## What is expected
Rewrite the college-years reflection starting with "Looking back at" and going on through "of your years.", putting "dissertation" wherever "thesis" appears.

## Document extract
↓

What I learned in my college years

Looking back at the past 4 years, I’ve spent most of my time in class or studying for midterms, finals, and lab exams. Since I’m less than a couple of weeks away from finishing courses and starting with my Master’s thesis, I’d love to share a few tips to survive those years and get the best of your years.

Why talk about it? Because not everything you will learn from textbooks. Most are learned throughout the experiences throughout your coursework, social life, and other activities.

1. You will hold your own hand

No one is going to hold your hand as they did in high school, and you’re going to learn to hold your hand by yourself. The transition between high school and college is a very short break so you should be ready to face everything, and you won’t be able to do that without being confident

2. There is nothing wrong in changing what you plan to learn.

I wanted to be an MD, then an oncologist, in my last semester of my bachelor’s degree I set my mind on plant and environmental science. It took me a long time to find what I love. However, for others, it might be changing their whole career direction. Some of my classmates quit from the first week, and went to another field like Engineering or English literature, while others lasted till the final year and then went into Psychology.

↑

## Supplied material
↓

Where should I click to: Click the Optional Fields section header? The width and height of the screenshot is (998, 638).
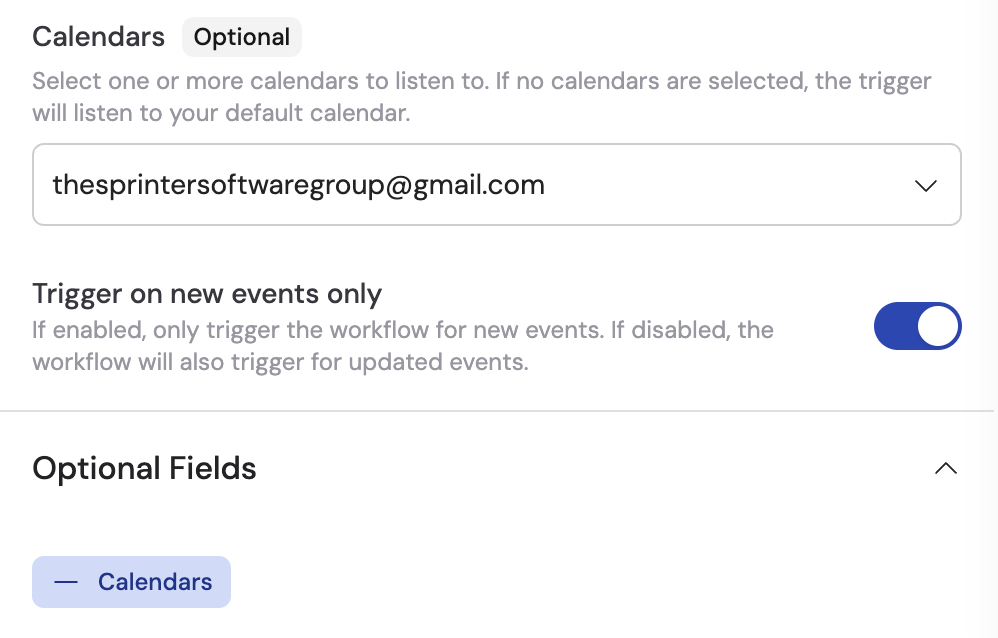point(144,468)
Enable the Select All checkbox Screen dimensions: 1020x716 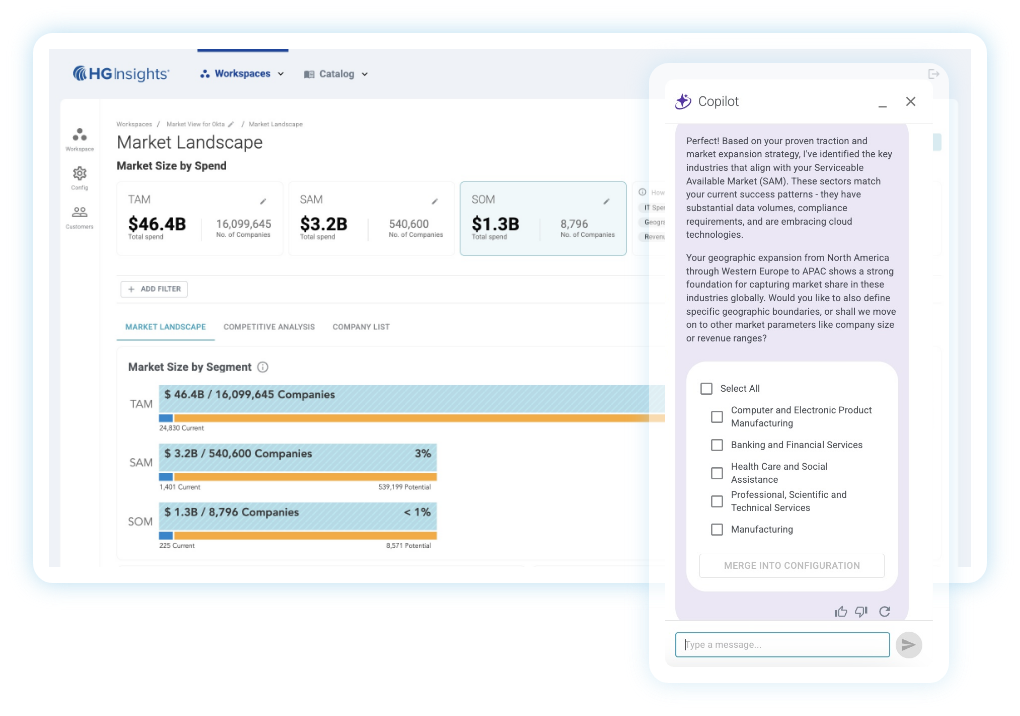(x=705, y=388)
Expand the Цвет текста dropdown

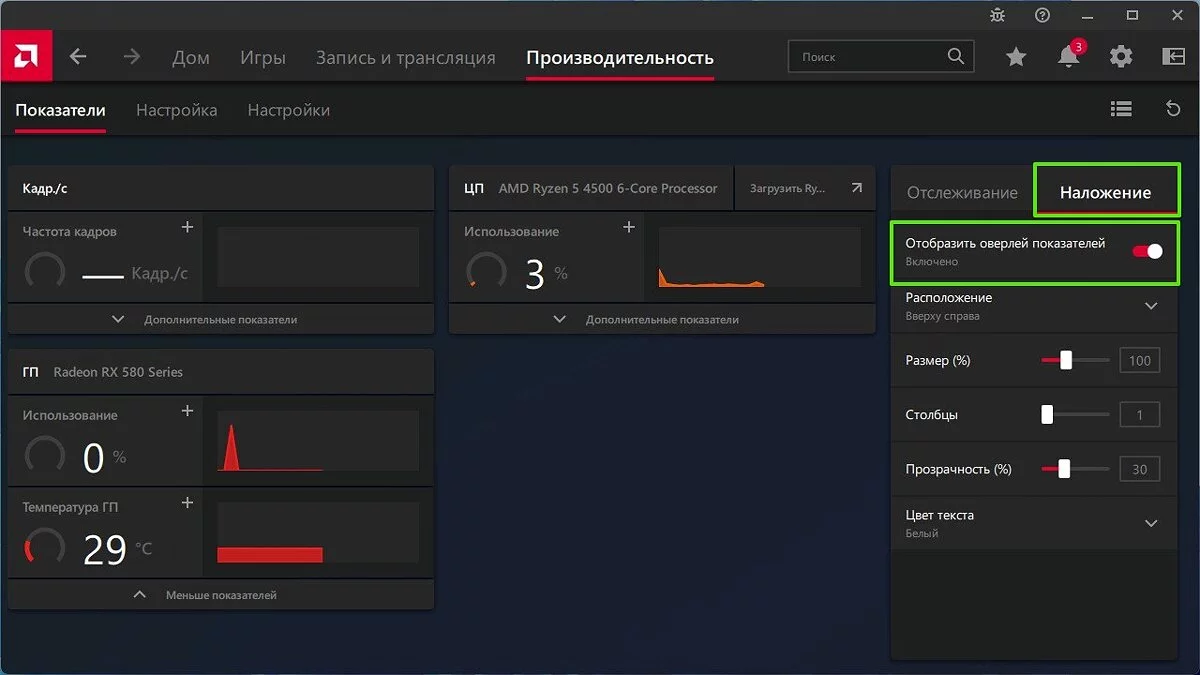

↑

## Task output
Looking back at the past 4 years, I’ve spent most of my time in class or studying for midterms, finals, and lab exams. Since I’m less than a couple of weeks away from finishing courses and starting with my Master’s dissertation, I’d love to share a few tips to survive those years and get the best of your years.